For ENTJs, their inferior function is Fi, and according to cognitive function literature from the accounts of others, the inferior function is the most hypersensitive function of them all. So, since your inferior function is an F function, thus it will be less within conscious control, and thus, highly sensitive. So do to this extra sensitivity around this function, you will be hyperaware of values-based reasoning in situations that others might not pick up on (same goes for any inferior function), but since this function isn't comfortably within conscious control, you will not make decisions based on it without using the function which is the most within your conscious control, which for ENTJs is Te (Te is logical reasoning directed toward the environment. That's it.) I think this example you gave fits my explanation:



> The instant I heard the difference it had made I was committed to the model and its values but the key difference for me was that, whereas others might have agreed with the values but then decided it was too difficult to achieve, or not understood the complex legal and technical issues, I instantly went away and became an expert on the way through the complexities.


So yes, the inferior function is the driving force behind the dominant function. Te makes Fi values an achievable reality. This clashes with Fi doms, since they often have unrealistic, yet idealistic values that are difficult or impossible (at least in current situations) to reasonably implement, but they feel oppressed by high Te users, since high Te users make their values look worthless to have due to their lack of realism.

This is stupid, so just ignore it:



> I read an example of an ENTJ on one website as being 'why should I want to sit next to a plane window? If I can't control what's outside I'm not interested in it'.

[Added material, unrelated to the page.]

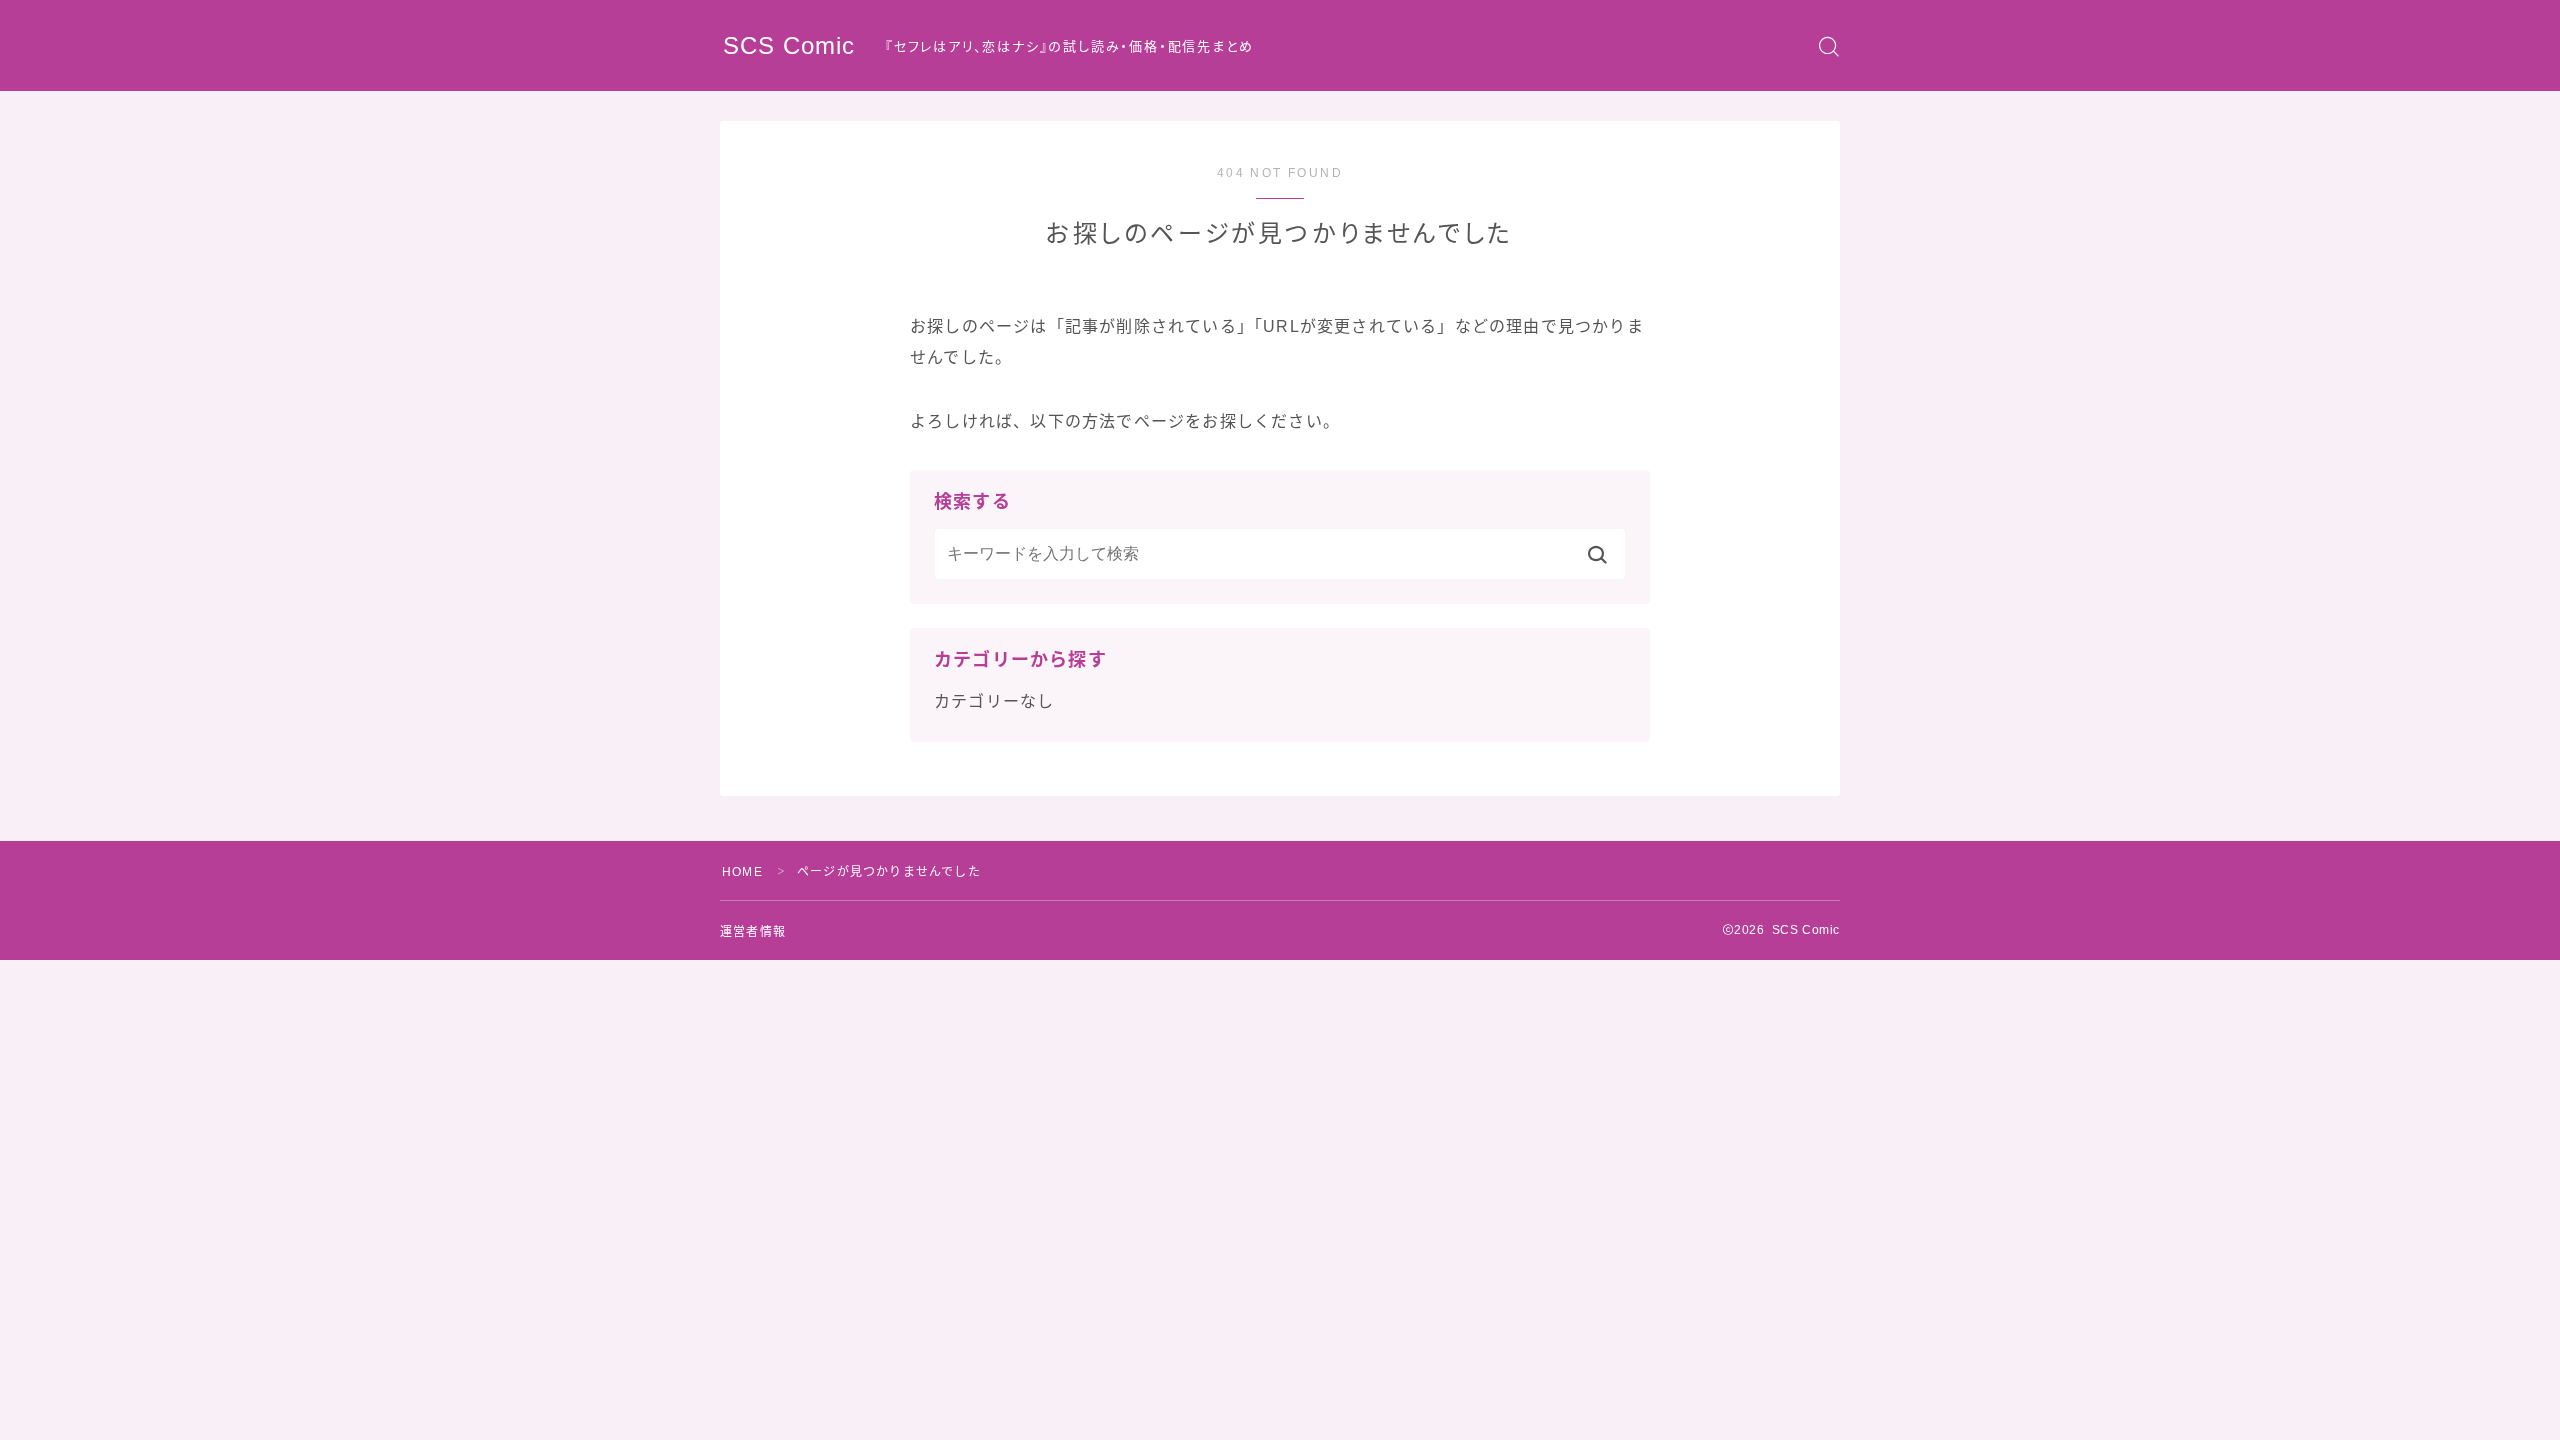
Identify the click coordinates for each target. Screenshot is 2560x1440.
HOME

This is completely within the realm of a person's opinion. Very stupid description. Type has nothing to do with opinions. And, for some reason, type descriptions have a blast trying to use Te as the scapegoat of "control freaks," etc., even though any type can be a control freak in different ways. For a long time, I considered myself an INTP, since I couldn't relate to most of the Te descriptions. In the end though, Te, like Ti, is just logic. Te is broad logic (they see the external world as inherently logical, often resembling models like the scientific method and whatnot), while Ti is strict logic (internal logic models in their heads - think math, for instance). Once you go much farther than this, they begin to become meaningless.

So ultimately, you're best off studying Jung's original theories and some of the current ones like Beebe's, Thompson's, etc. The internet usually doesn't know what its talking about. It took me about 3 years of studying this stuff to abandon type descriptions and MBTI and just go straight for the cognitive functions.


----------



## Dreamer777

Here is an excerpt from a book on inferior functions, i highly recommend this book: Quenk, Naomi L. (2002-08-13). Was That Really Me? : How Everyday Stress Brings Out Our Hidden Personality (pp. 78-79). NB Ltd. Kindle Edition. (Amazon kindle $17 or get it from a bookstore) 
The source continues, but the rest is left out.